Urquiza nació en Tres Arroyos en 1972. En 2016 recibió el Casa de las Américas por los cuentos de No hay risas en el cielo, su primer libro. Ya pueden encender las luces, es el segundo que publica y se lee de un tirón, con un crescendo de la trama que avanza a la par de los notables retratos de sus criaturas, Julián internándose en sus pantanos (el ego artístico maltrecho, la culpa con su mujer, la paga aceptada y sus posibles consecuencias) y Enrique en su rutina, las referencias afectuosas a su padre o a su hija en medio de su faena, un personaje que en lo literario, puede pensarse, revista en el gremio con Cardozo, el mano de obra de Hospital Posadas de Jorge Consiglio, o con el Villa de Luis Gusmán. Un submundo de los servicios ahora de lleno en el tapete, con las aventuras de Marcelo D’Alesio & compañías, sujetos que desde el periodismo suele perfilar Ricardo Ragendorfer.

Tareas a realizar:
(A) Indica si cada afirmación concuerda con el fragmento sobre Urquiza y cita las palabras exactas que lo deciden: (i) Urquiza nació en Tres Arroyos en 1972. (ii) Ya pueden encender las luces es el primer libro de Urquiza. (iii) En 2016 Urquiza recibió el Casa de las Américas por una novela.
(B) Prosigue el fragmento sobre Urquiza a partir de su última oración.

Material mostrado:
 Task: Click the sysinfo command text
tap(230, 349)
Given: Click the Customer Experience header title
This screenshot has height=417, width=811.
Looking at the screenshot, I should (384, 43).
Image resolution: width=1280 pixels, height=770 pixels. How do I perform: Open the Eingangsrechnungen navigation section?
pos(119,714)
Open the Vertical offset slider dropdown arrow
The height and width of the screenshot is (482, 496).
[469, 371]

---

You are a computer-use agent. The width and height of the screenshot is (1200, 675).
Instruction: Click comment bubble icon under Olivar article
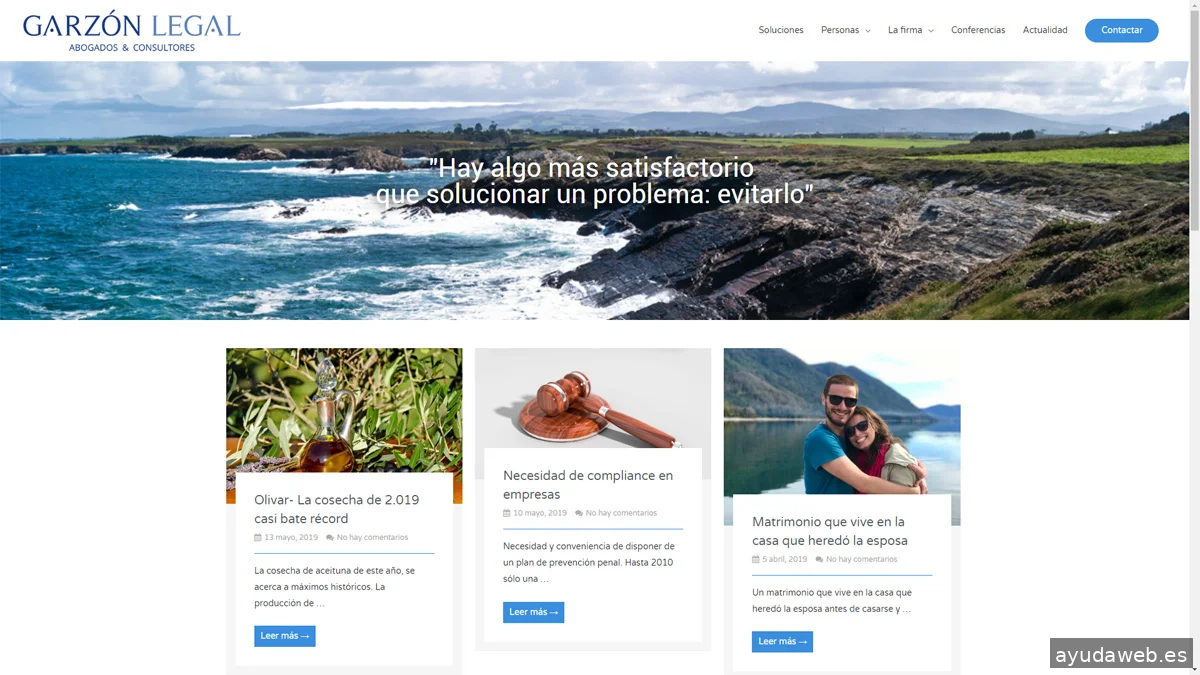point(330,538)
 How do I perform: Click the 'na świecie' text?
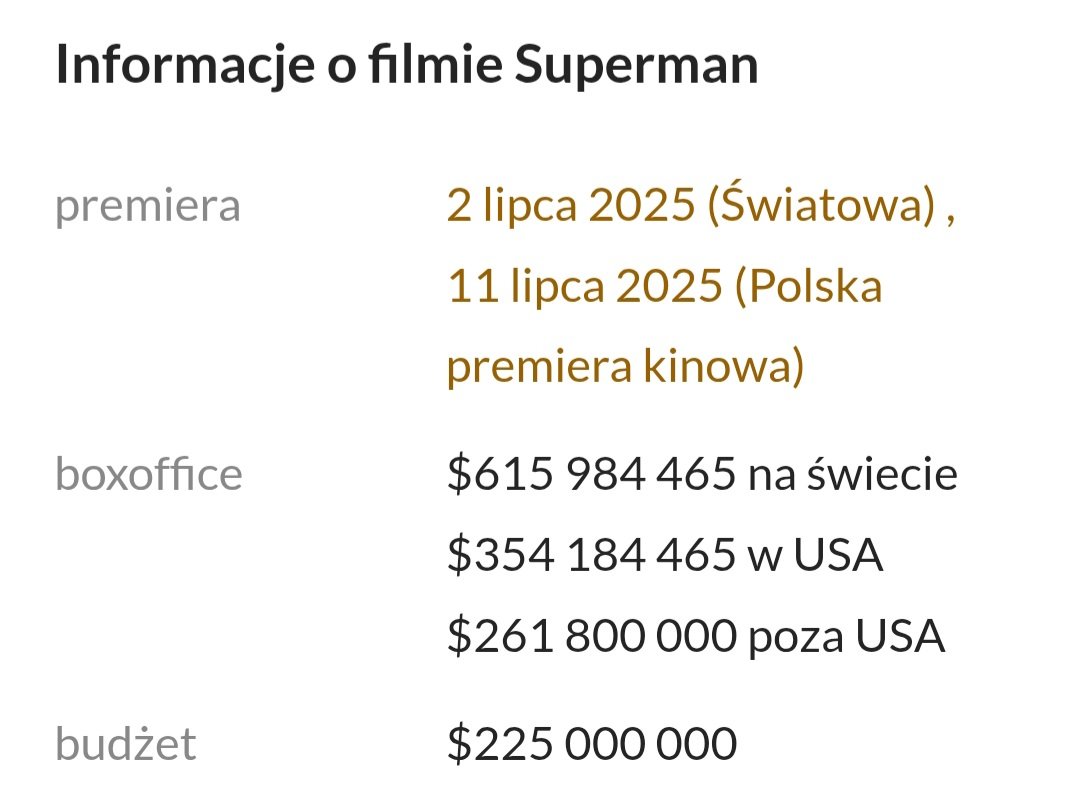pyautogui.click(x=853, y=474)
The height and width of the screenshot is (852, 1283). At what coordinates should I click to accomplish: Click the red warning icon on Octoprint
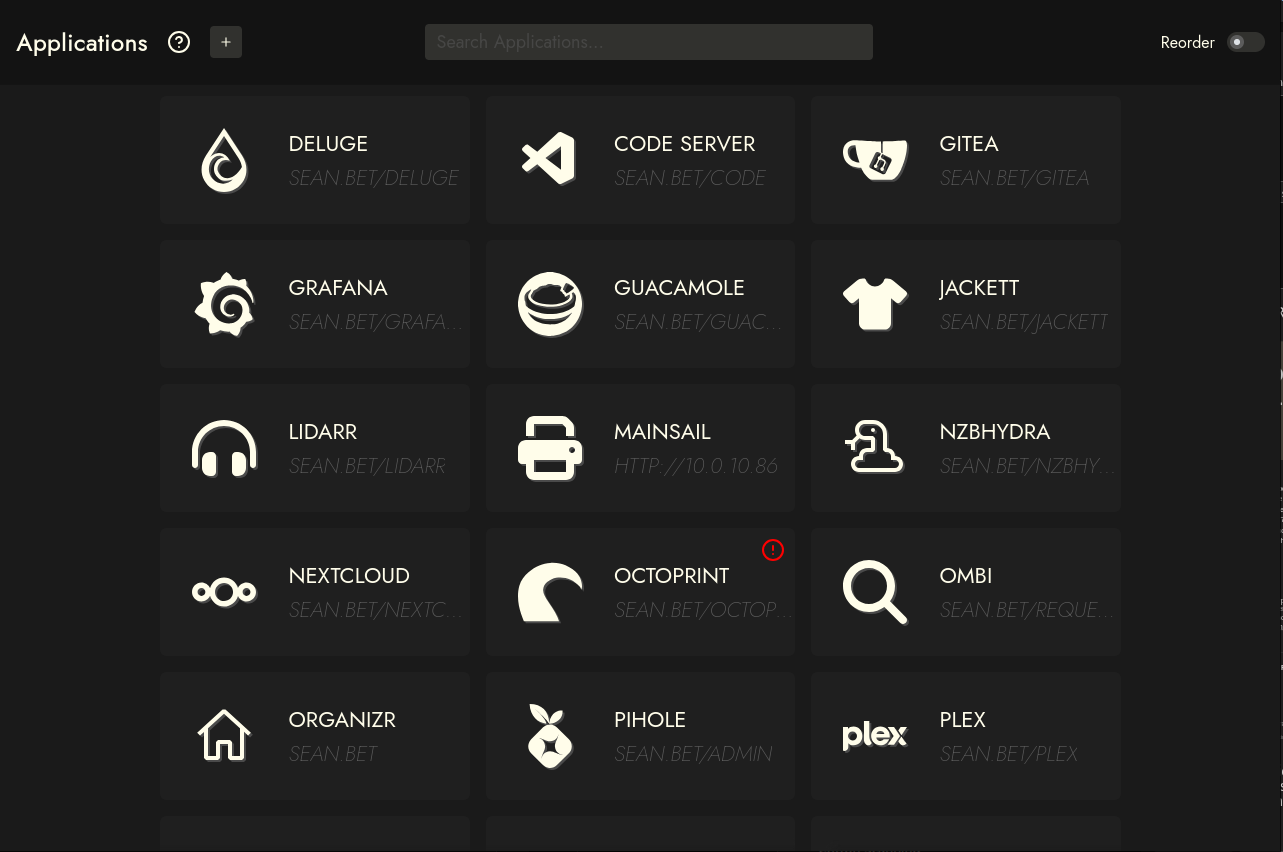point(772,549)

Respuestas en orden:
(A) (i) Sí: «Urquiza nació en Tres Arroyos en 1972.» (ii) No: «es el segundo que publica». (iii) No: «por los cuentos de No hay risas en el cielo».

(B)
Esta novela fue finalista en 2013 del premio Eugenio Cambaceres, organizado por la Biblioteca Nacional. Al viaje nocturno por la urbe Urquiza le entrevera otra subtrama, en principio diferida, en la que un arquitecto y artista prepara una instalación sobre avenida Libertador, justo a la altura del edificio de la Biblioteca. Y hay un tercer hilo narrativo con breves entradas sobre el teatro, la composición de personajes, los puntos de contacto entre lo ficticio de lo actoral y lo real de los actos fuera del escenario. La representación: la expresión Ya pueden encender las luces refiere al telón, a pasar página, a salir, al final de una obra. Aunque tras cerrar esta novela, como un sinfín, uno piense en las tinieblas de Kurtz.